Instrução A:
Transcreva sem alterações as entradas desde a linha que contém "Image resolution: width=1502" até ao fim das entradas, com ambas as extremidades incluídas. Omita as imagens na resposta.

Excerto citado:
Nessa minha deslocação, apanhei um eléctrico no Largo de Camões com destino à Estrela. Como sempre viajava junto ao guarda-freio (na frente do eléctrico junto ao condutor), quando de repente disparou a protecção do circuito eléctrico, que liga o trólei aos cabos condutores aéreos de alimentação da energia.

O disparo provocou um forte estrondo, e eu acabado de regressar das lides guerreiras, reagi instintiva e instantaneamente, saltando do eléctrico e enfiando-me na primeira porta aberta de um prédio em frente.

Perante o espanto geral de toda a gente, que no viajava no veículo e vários citadinos, que, apeados, circulavam na rua e que foram os primeiros a chegar junto de mim, indagando sobre o que me tinha acontecido.

Dei a minha explicação, dizendo que eram efeitos da Guerra do Ultramar, da qual tinha regressado recentemente, nomeadamente da Guiné.

Sem saber como e donde, apareceu um indivíduo, intitulando-se jornalista do jornal “O Século”, que me informou que gostava de relatar o acontecimento, ao qual não me opus e eu compus a notícia.

(Dados de localização de palavras e elementos)
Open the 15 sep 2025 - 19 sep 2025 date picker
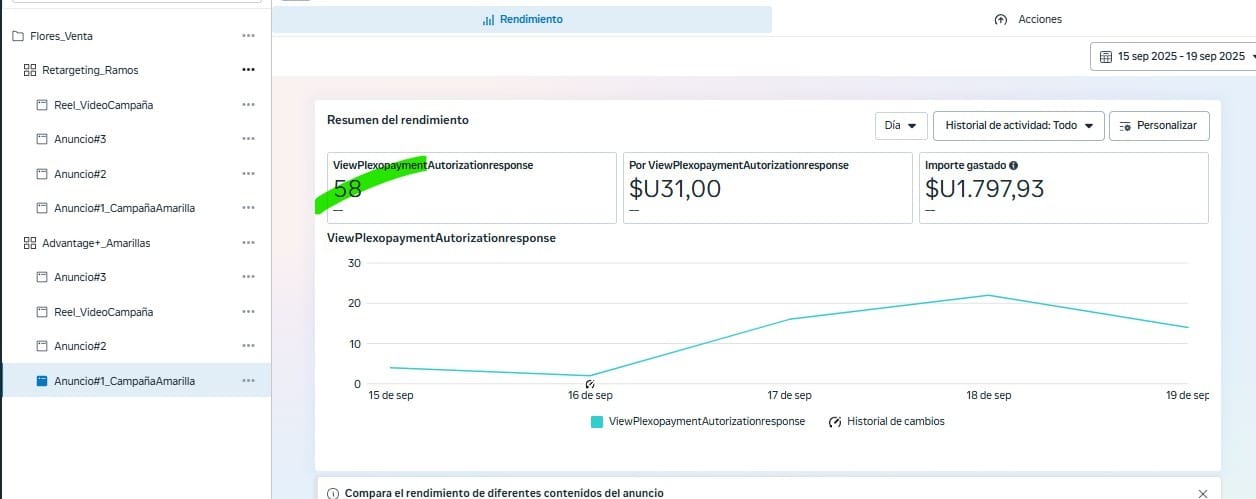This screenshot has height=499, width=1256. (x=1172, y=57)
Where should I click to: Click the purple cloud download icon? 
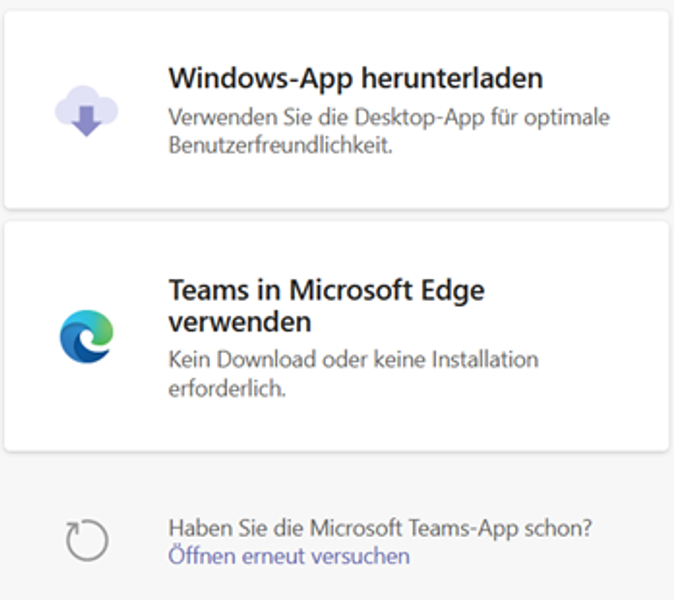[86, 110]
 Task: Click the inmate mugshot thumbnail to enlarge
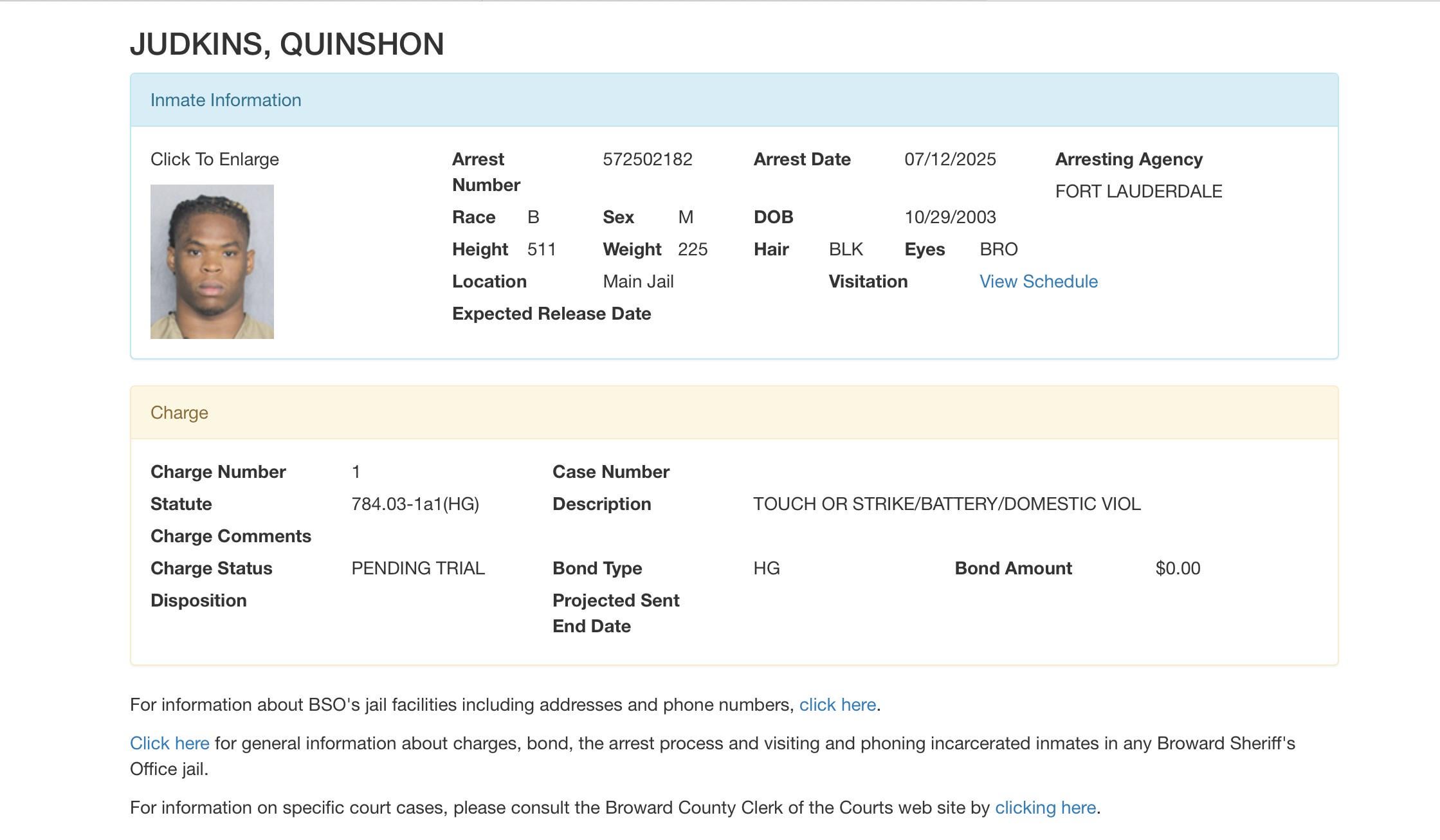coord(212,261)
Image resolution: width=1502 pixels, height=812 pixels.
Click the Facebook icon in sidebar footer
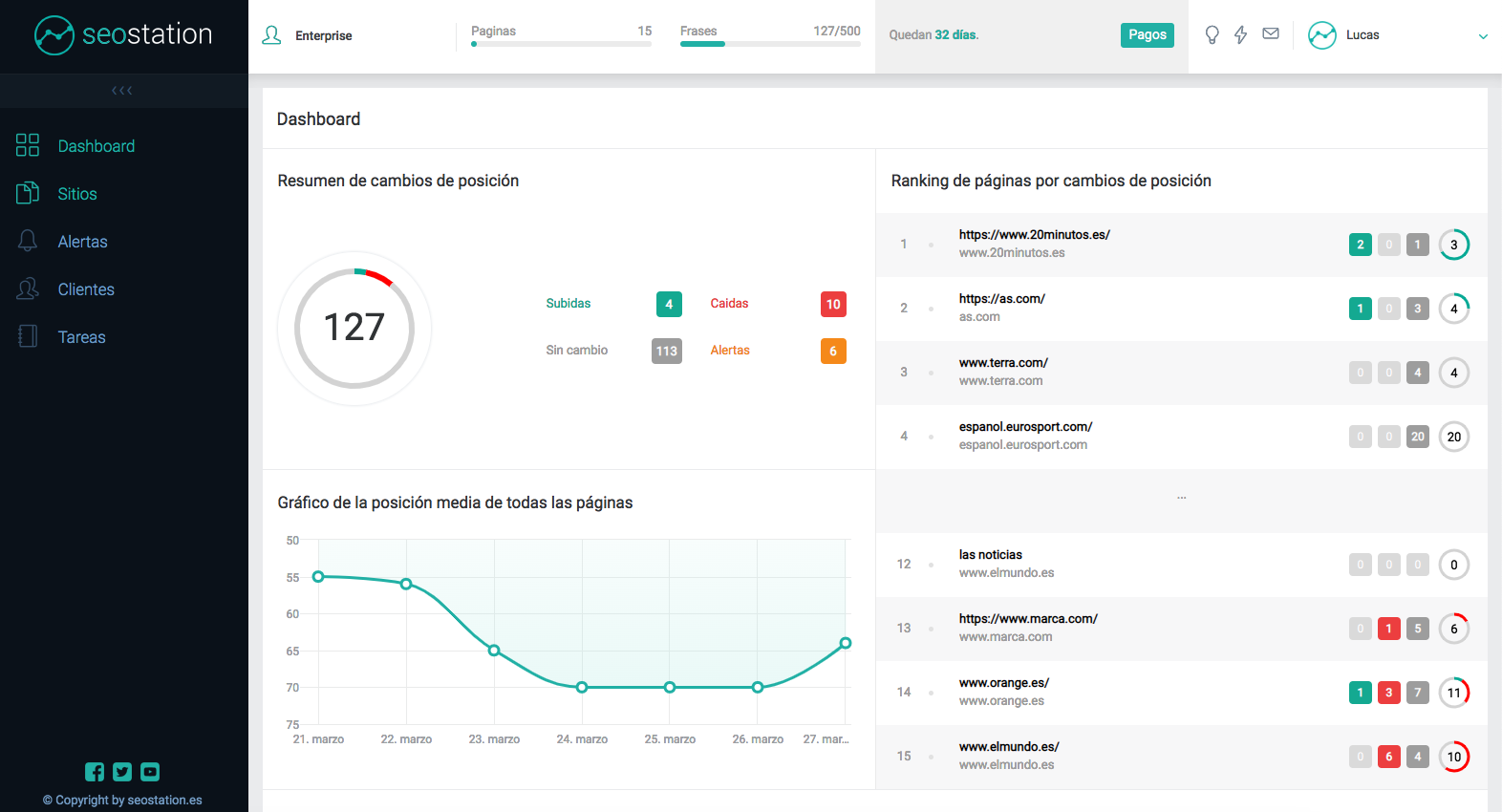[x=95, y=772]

Instrução B:
Segundo o excerto citado, de que jornal dizia ser jornalista o indivíduo que apareceu?

Resposta completa A:
Image resolution: width=1502 pixels, height=812 pixels.
Click the Facebook icon in sidebar footer
[x=95, y=772]

Resposta completa B:
Do jornal “O Século”.